▶ _Stated problem A_
Duplicate the rows below, character for character, covering the stretch from the line that contains "Screen dimensions: 737x415" through the line that contains "Action: tap(35, 295)", both included.

▶ _Text segment_

- - - - - - -

Quuxplusone / LLVMBugzillaTest

0 stars 0 forks source link

[AArch64] Missed CMN opportunities #32458

Open Quuxplusone opened 7 years ago

Quuxplusone commented 7 years ago
Bugzilla Link PR33486
Status CONFIRMED
Importance P enhancement
Reported by Chad Rosier (mcrosier@codeaurora.org)
Reported on 2017-06-16 11:49:50 -0700
Last modified on 2018-11-12 03:34:56 -0800
Version trunk
Hardware PC Linux
CC arnaud.degrandmaison@arm.com, ditaliano@apple.com, llvm-bugs@lists.llvm.org
Fixed by commit(s)
Attachments
Blocks
Blocked by
See also
Tests:
bool test1(int a, int b) { return (a + b) == 0; }
bool test2(int a, int b) { return (a + b) != 0; }

Clang currently generates:
test1:                                  // @test1
// BB#0:                                // %entry
        neg      w8, w1
        cmp             w8, w0
        cset     w0, eq
        ret
test2:                                  // @test2
// BB#0:                                // %entry
        neg      w8, w1
        cmp             w8, w0
        cset     w0, ne
        ret

However, we should generate:
test1:                                  // @test1
// BB#0:                                // %entry
        cmn             w0, w1
        cset     w0, eq
        ret
test2:                                  // @test2
// BB#0:                                // %entry
        cmn             w0, w1
        cset     w0, ne
        ret

Reassociation will canonicalizes to these tests to 0-x == y and 0-x != y.  And
then for X86 a DAG combine will covert these back to x+y == 0 and x+y != 0,
respectively.

- - - - - - -

▶ _Data shown_
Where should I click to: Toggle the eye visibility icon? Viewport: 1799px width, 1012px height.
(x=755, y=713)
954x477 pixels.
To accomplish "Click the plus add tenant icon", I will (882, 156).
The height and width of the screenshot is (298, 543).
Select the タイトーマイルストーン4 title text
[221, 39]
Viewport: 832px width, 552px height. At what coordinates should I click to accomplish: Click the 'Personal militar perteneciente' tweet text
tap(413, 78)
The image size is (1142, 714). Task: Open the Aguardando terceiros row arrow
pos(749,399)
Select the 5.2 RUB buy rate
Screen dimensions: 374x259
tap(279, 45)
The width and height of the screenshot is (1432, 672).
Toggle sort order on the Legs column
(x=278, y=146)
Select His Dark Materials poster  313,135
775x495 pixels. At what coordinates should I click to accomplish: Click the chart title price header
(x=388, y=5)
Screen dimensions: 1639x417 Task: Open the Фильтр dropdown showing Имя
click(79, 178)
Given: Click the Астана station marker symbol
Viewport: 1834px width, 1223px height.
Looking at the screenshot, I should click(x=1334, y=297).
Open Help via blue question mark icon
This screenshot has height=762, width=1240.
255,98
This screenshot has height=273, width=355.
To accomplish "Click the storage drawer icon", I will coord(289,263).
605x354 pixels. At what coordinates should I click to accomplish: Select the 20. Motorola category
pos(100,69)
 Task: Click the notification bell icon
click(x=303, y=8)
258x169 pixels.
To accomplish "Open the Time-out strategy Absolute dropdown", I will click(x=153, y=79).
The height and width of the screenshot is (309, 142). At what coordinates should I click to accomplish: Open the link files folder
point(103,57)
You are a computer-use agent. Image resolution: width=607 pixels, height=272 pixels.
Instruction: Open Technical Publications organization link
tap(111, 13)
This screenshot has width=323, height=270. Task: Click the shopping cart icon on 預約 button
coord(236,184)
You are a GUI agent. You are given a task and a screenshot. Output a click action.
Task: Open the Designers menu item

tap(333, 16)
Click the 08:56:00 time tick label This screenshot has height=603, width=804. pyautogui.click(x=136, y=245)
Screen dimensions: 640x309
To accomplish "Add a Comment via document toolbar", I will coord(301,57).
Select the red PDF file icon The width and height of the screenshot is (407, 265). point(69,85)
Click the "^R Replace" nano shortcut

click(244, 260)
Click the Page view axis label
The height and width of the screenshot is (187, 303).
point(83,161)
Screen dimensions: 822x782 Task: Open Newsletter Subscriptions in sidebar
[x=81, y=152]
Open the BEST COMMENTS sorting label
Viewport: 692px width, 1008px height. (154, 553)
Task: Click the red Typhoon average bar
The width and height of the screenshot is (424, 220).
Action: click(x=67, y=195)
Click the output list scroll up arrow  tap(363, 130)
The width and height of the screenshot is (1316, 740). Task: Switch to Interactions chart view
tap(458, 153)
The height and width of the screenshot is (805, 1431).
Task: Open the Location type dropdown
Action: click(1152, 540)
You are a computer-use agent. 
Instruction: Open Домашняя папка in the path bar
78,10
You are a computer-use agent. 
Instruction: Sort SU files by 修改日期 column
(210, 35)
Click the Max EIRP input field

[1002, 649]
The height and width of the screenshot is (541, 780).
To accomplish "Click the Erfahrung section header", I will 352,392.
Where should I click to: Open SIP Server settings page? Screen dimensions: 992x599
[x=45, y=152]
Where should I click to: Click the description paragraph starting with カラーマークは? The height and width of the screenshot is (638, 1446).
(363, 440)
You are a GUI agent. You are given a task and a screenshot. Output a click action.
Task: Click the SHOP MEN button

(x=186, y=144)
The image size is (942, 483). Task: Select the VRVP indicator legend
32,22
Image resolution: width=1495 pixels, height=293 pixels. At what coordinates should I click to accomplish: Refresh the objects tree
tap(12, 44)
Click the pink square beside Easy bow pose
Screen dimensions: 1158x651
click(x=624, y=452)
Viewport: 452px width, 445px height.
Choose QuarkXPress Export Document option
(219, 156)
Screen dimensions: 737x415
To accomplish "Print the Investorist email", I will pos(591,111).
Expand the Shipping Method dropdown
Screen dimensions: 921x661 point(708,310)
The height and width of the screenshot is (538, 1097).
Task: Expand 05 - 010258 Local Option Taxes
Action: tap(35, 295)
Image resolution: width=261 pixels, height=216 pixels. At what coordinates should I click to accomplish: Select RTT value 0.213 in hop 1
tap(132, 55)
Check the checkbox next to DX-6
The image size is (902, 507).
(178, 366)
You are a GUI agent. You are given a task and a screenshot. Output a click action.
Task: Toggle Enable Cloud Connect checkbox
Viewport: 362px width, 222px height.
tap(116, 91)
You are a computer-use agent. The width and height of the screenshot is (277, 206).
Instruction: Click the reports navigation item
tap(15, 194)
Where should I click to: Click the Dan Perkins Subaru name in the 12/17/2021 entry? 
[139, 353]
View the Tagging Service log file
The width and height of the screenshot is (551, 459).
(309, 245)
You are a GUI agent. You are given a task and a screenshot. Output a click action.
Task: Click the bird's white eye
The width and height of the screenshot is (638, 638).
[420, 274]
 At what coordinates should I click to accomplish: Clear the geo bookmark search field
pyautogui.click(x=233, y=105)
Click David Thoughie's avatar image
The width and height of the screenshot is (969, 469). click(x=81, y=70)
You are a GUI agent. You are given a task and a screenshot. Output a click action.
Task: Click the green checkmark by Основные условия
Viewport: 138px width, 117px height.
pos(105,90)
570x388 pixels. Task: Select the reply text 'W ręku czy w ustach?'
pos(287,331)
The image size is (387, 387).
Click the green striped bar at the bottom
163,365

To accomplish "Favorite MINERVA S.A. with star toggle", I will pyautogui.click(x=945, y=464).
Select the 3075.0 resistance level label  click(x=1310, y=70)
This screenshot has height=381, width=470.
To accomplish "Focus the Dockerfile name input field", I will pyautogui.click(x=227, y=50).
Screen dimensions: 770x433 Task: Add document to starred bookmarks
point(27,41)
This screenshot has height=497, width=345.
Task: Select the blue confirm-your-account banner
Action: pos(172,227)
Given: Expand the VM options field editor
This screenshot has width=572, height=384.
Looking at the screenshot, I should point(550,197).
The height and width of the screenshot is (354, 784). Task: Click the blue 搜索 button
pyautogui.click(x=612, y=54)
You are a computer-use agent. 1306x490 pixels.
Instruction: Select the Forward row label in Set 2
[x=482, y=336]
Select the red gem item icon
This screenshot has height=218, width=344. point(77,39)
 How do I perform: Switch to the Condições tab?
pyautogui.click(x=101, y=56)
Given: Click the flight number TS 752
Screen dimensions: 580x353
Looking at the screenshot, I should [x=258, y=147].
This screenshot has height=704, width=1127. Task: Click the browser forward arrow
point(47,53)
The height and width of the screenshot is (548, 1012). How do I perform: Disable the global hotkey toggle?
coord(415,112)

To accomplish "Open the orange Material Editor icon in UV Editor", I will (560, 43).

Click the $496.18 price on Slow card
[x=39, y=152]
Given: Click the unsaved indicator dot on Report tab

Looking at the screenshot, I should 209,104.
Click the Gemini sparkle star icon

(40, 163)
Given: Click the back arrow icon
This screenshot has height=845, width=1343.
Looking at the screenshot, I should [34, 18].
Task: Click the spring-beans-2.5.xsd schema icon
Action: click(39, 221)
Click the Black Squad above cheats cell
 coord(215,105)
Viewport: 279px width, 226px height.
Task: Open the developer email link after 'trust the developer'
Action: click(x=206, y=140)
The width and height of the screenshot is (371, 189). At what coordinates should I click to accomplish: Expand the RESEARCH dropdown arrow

- - - - - - -

▶ _Stated problem B_
Pick up the bug report on missed AArch64 CMN opportunities where it stops, and continue it.

▶ _Exercise output A_
Screen dimensions: 737x415
To accomplish "Print the Investorist email", I will pos(591,111).
Expand the Shipping Method dropdown
Screen dimensions: 921x661 point(708,310)
The height and width of the screenshot is (538, 1097).
Task: Expand 05 - 010258 Local Option Taxes
Action: tap(35, 295)

▶ _Exercise output B_
Here's a patch for AArch64 that is a straight cut and paste from X86 to AArch64:
diff --git a/lib/Target/AArch64/AArch64ISelLowering.cpp
b/lib/Target/AArch64/AArch64ISelLowering.cpp
index 083ca21..8286838 100644
--- a/lib/Target/AArch64/AArch64ISelLowering.cpp
+++ b/lib/Target/AArch64/AArch64ISelLowering.cpp
@@ -545,6 +545,7 @@ AArch64TargetLowering::AArch64TargetLowering(const
TargetMachine &TM,

   setTargetDAGCombine(ISD::MUL);

+  setTargetDAGCombine(ISD::SETCC);
   setTargetDAGCombine(ISD::SELECT);
   setTargetDAGCombine(ISD::VSELECT);

@@ -10204,6 +10205,34 @@ static SDValue performNVCASTCombine(SDNode *N) {
   return SDValue();
 }

+static SDValue performSetCCCombine(SDNode *N, SelectionDAG &DAG) {
+  ISD::CondCode CC = cast<CondCodeSDNode>(N->getOperand(2))->get();
+  if (CC != ISD::SETNE && CC != ISD::SETEQ)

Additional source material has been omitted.